→ **EXERCISE**
Leaving the pictures out, transcribe the records below exactly.

Records drawn from a dataset:
━━━━━━━━━━

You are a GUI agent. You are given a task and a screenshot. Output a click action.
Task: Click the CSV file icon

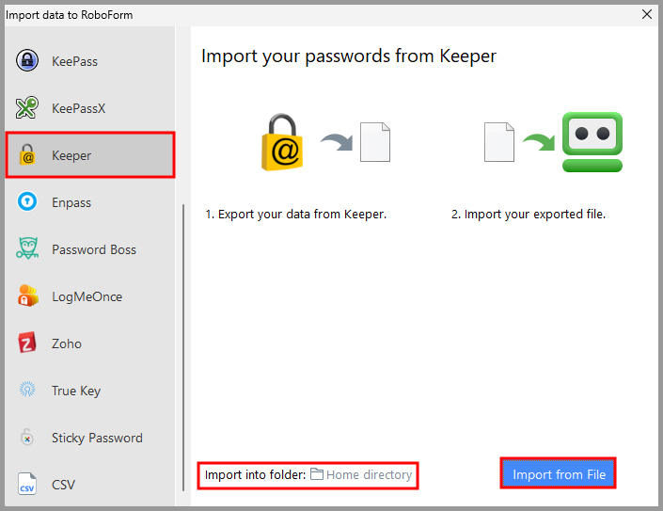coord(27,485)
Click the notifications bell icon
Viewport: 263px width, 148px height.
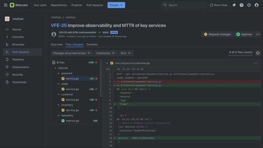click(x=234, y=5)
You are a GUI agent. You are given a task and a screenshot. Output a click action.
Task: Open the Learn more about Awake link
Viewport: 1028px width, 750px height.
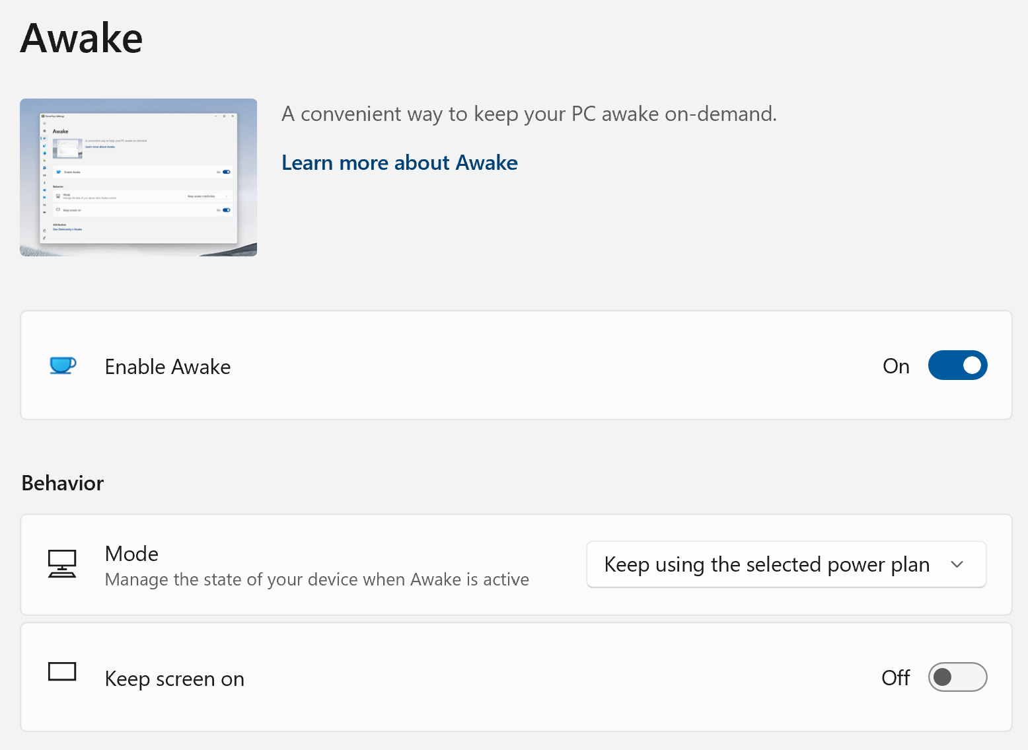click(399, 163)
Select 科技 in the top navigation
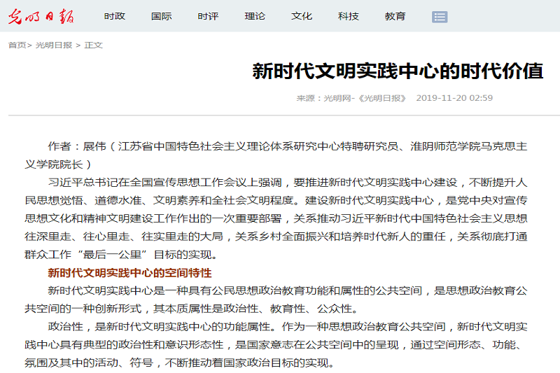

━━━━━━━━━━

→ **SOLUTION**
You are a GUI agent. You are given a task and a screenshot. Output a click action.
Task: Click the CSV file icon

coord(27,485)
Click the notifications bell icon
Viewport: 263px width, 148px height.
click(x=234, y=5)
You are a GUI agent. You are given a task and a screenshot. Output a click action.
Task: Open the Learn more about Awake link
Viewport: 1028px width, 750px height.
click(399, 163)
Select 科技 in the top navigation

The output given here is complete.